[Stored items]
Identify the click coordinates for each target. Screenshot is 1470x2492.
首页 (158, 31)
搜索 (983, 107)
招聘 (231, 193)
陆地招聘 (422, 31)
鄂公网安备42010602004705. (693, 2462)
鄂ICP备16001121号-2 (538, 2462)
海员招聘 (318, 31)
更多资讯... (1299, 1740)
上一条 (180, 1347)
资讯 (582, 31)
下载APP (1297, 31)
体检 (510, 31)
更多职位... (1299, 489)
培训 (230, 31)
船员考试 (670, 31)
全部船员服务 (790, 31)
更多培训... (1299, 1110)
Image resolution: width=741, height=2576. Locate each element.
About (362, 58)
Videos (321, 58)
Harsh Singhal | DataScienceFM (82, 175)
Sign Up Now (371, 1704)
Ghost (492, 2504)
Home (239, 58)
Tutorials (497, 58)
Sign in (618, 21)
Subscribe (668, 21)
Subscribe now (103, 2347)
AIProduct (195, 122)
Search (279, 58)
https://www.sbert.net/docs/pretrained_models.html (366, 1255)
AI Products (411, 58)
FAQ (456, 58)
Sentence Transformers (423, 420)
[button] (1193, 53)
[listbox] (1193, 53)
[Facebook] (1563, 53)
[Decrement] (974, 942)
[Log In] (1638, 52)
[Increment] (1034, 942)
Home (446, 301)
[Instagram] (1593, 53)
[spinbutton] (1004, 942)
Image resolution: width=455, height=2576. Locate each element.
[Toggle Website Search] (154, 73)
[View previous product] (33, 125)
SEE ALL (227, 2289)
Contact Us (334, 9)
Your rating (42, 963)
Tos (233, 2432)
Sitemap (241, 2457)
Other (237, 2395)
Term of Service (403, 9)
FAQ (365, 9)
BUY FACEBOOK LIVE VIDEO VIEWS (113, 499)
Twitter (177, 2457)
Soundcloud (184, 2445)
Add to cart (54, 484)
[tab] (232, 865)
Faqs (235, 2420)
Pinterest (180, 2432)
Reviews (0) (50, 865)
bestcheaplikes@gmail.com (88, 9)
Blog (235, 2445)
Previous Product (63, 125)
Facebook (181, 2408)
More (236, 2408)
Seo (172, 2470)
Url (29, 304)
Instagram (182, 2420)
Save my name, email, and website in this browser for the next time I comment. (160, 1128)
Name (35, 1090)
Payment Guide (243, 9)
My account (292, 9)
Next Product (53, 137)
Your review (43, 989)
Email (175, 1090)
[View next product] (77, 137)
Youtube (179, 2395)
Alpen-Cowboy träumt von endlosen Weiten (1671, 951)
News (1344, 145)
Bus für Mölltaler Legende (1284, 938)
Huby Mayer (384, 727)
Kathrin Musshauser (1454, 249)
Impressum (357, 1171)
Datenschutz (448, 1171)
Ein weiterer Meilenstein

## WORK REQUEST
Please transcribe the records above in full, keeping every word.

## ANSWER AREA
Identify the click coordinates for each target. Screenshot is 1470x2492.
首页 (158, 31)
搜索 (983, 107)
招聘 (231, 193)
陆地招聘 (422, 31)
鄂公网安备42010602004705. (693, 2462)
鄂ICP备16001121号-2 (538, 2462)
海员招聘 (318, 31)
更多资讯... (1299, 1740)
上一条 (180, 1347)
资讯 (582, 31)
下载APP (1297, 31)
体检 (510, 31)
更多职位... (1299, 489)
培训 (230, 31)
船员考试 (670, 31)
全部船员服务 (790, 31)
更多培训... (1299, 1110)
Image resolution: width=741, height=2576. Locate each element.
About (362, 58)
Videos (321, 58)
Harsh Singhal | DataScienceFM (82, 175)
Sign Up Now (371, 1704)
Ghost (492, 2504)
Home (239, 58)
Tutorials (497, 58)
Sign in (618, 21)
Subscribe (668, 21)
Subscribe now (103, 2347)
AIProduct (195, 122)
Search (279, 58)
https://www.sbert.net/docs/pretrained_models.html (366, 1255)
AI Products (411, 58)
FAQ (456, 58)
Sentence Transformers (423, 420)
[button] (1193, 53)
[listbox] (1193, 53)
[Facebook] (1563, 53)
[Decrement] (974, 942)
[Log In] (1638, 52)
[Increment] (1034, 942)
Home (446, 301)
[Instagram] (1593, 53)
[spinbutton] (1004, 942)
Image resolution: width=455, height=2576. Locate each element.
[Toggle Website Search] (154, 73)
[View previous product] (33, 125)
SEE ALL (227, 2289)
Contact Us (334, 9)
Your rating (42, 963)
Tos (233, 2432)
Sitemap (241, 2457)
Other (237, 2395)
Term of Service (403, 9)
FAQ (365, 9)
BUY FACEBOOK LIVE VIDEO VIEWS (113, 499)
Twitter (177, 2457)
Soundcloud (184, 2445)
Add to cart (54, 484)
[tab] (232, 865)
Faqs (235, 2420)
Pinterest (180, 2432)
Reviews (0) (50, 865)
bestcheaplikes@gmail.com (88, 9)
Blog (235, 2445)
Previous Product (63, 125)
Facebook (181, 2408)
More (236, 2408)
Seo (172, 2470)
Url (29, 304)
Instagram (182, 2420)
Save my name, email, and website in this browser for the next time I comment. (160, 1128)
Name (35, 1090)
Payment Guide (243, 9)
My account (292, 9)
Next Product (53, 137)
Your review (43, 989)
Email (175, 1090)
[View next product] (77, 137)
Youtube (179, 2395)
Alpen-Cowboy träumt von endlosen Weiten (1671, 951)
News (1344, 145)
Bus für Mölltaler Legende (1284, 938)
Huby Mayer (384, 727)
Kathrin Musshauser (1454, 249)
Impressum (357, 1171)
Datenschutz (448, 1171)
Ein weiterer Meilenstein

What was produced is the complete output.